Something I didn’t know until recently: Mexico City, which has more autonomy than it used to, is no longer in the Distrito Federal, which it had been since 1824. Two years ago, the federal government of Mexico signed off on a name change, which the city’s government had wanted, to simply Ciudad de México, abbreviated CDMX.
On Wednesday, December 27, Lilly and I flew to Mexico City, returning on New Year’s Day 2018 — or actually early January 2, since the return flight was late. We stayed at a hotel in the Zona Rosa, just south of Paseo de la Reforma, a major thoroughfare, but also within walking distance of the Roma neighborhood.
We spent our time as dyed-in-the-wool, first-time tourists, seeing impressive places and structures, visiting grand museums, walking along interesting streets, eating a variety of food, taking in as much detail as possible.
Considering that Mexico City is a vast megalopolis — all too apparent from the air as we arrived in the daylight and left at night — we experienced only the slimmest sliver. But an endlessly fascinating sliver.
Adding immeasurably to the trip was the fact that my old friend Tom Jones — known him nearly 45 years — was in Mexico City at the same time. In fact, I’d suggested the trip to him on the phone last summer, when I called him to hear about his experience in seeing the eclipse. He’d been a fair number of other places in Mexico over the years, more than I have, but not Mexico City, so he was open to the suggestion.
So the three of us went a lot of places together in the city. Tom has an impulse for photobombing.
The first place Lilly and I went, not long after we had arrived, was the enormous Zocalo (formally the Plaza de la Constitution), which was packed with holiday revelers enjoying a temporary ice-skating rink and amusement-park slides. We circumambulated the square, said to be the second largest in the world after Red Square, and spent some time inside the vaulting Catedral Metropolitana, which opens onto one side of the Zocalo.
The second day, with Tom joining us, was for large museums in the even larger Bosque de Chapultepec, the city’s equivalent of Central Park: the Castillo de Chapultepec, a grand palace along European lines and now a history museum; and the Museo Nacional de Antropologia, an epic museum devoted to the many and varied cultures of pre-Columbian Mexico (or more precisely, pre-Cortez).
All that makes for tired feet, so the third day was less intense. Even so, we got a good look at a small part of the charming Coyoacan neighborhood, which includes the Museo Frida Kahlo. The lines were too long to visit Frida, but not to get into the Museo Casa Leon Trotsky a few blocks away.

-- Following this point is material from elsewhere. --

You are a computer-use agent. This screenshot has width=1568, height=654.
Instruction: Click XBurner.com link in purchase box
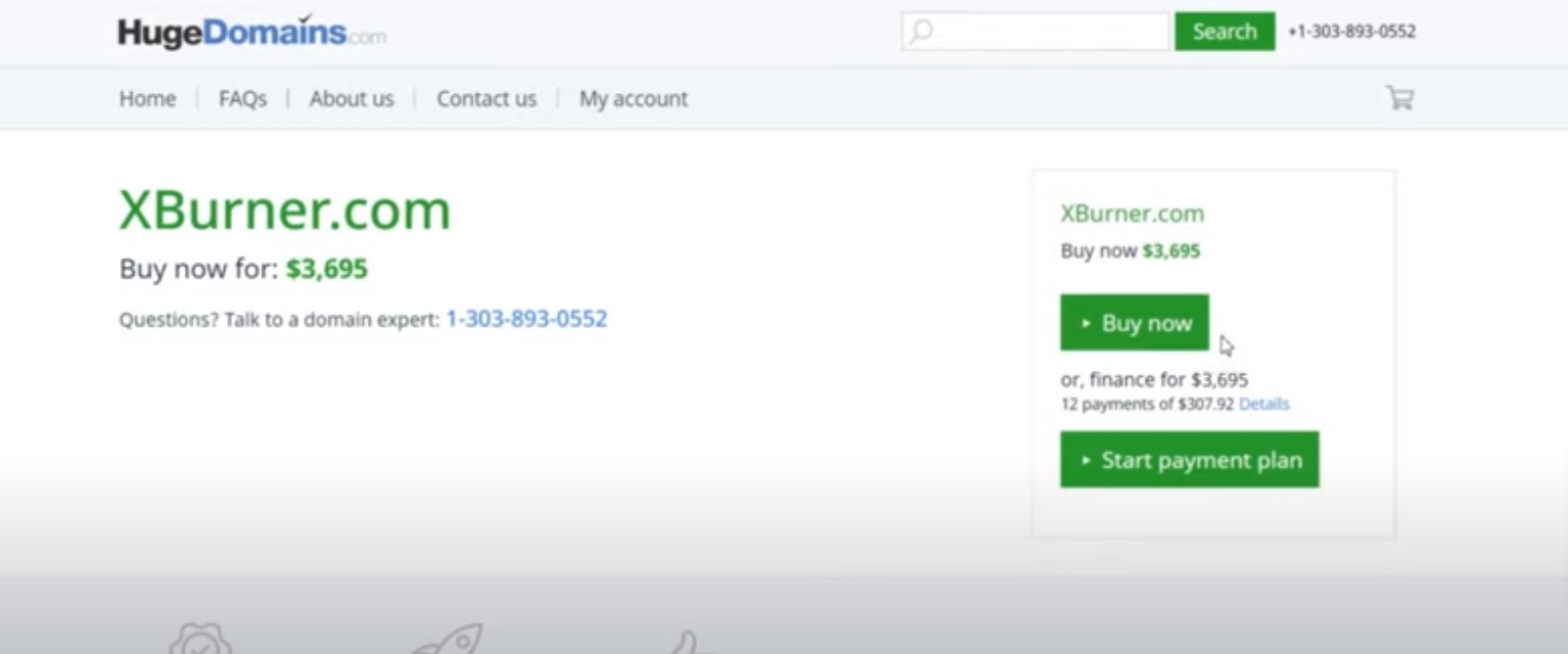(x=1132, y=213)
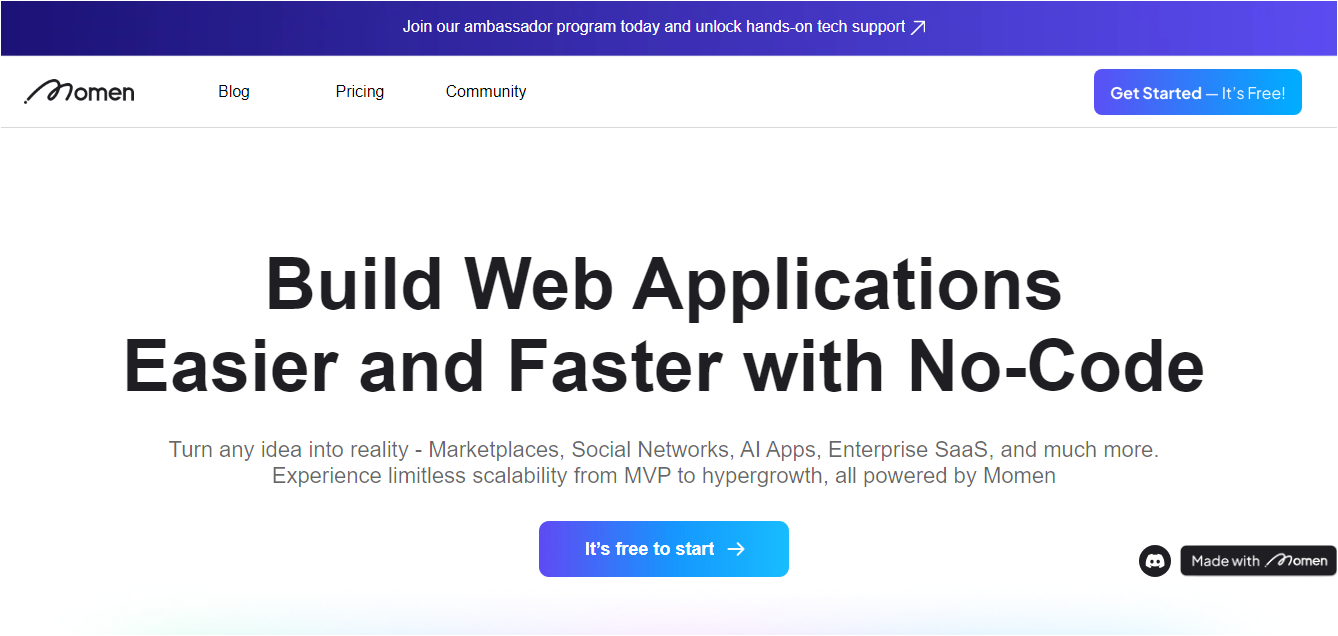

The next day, December 30, was exhausting, but completely worth all the energy and money we spent, because we got to visit the renowned Teotihuacan, which is to the northeast of the city, in the State of Mexico, and climb its pyramids. From there, we went back into the city to see the Basílica de Nuestra Señora de Guadalupe — the Basilica of Our Lady of Guadalupe — a pilgrimage site I’ve been curious about since I encountered The Shrine of Our Lady of Guadalupe, Des Plaines.
And as if that wasn’t enough for a day, we returned to Castillo de Chapultepec on the evening of the 30th, along with four of Tom’s friends from Austin who were also visiting Mexico City, for an outdoor performance by the astonishingly talented dancers, singers and musicians of the Ballet Folklórico de México.
On the last day of 2017, we slept fairly late, but were out and about after noon, for a visit to the Palacio de Belles Artes, a striking building with art exhibits and some astonishing murals, especially the Diego Riveras. More Rivera murals were in the offing at the Palacio National, the last large site we visited.
We were tired on the evening of the 31st, but not too tired to walk a few blocks from our hotel to the Paseo de la Reforma. One of the city’s two main New Year’s celebrations was being held around the Angel de la Independencia, a famed gold-colored statue atop a tall column in the center of a Paseo de la Reforma traffic circle. The event featured live music by well-known (I was told) Mexican bands, a countdown just like at Times Square, except in Spanish, and then fireworks: a bang-up way, literally and figuratively, to start 2018.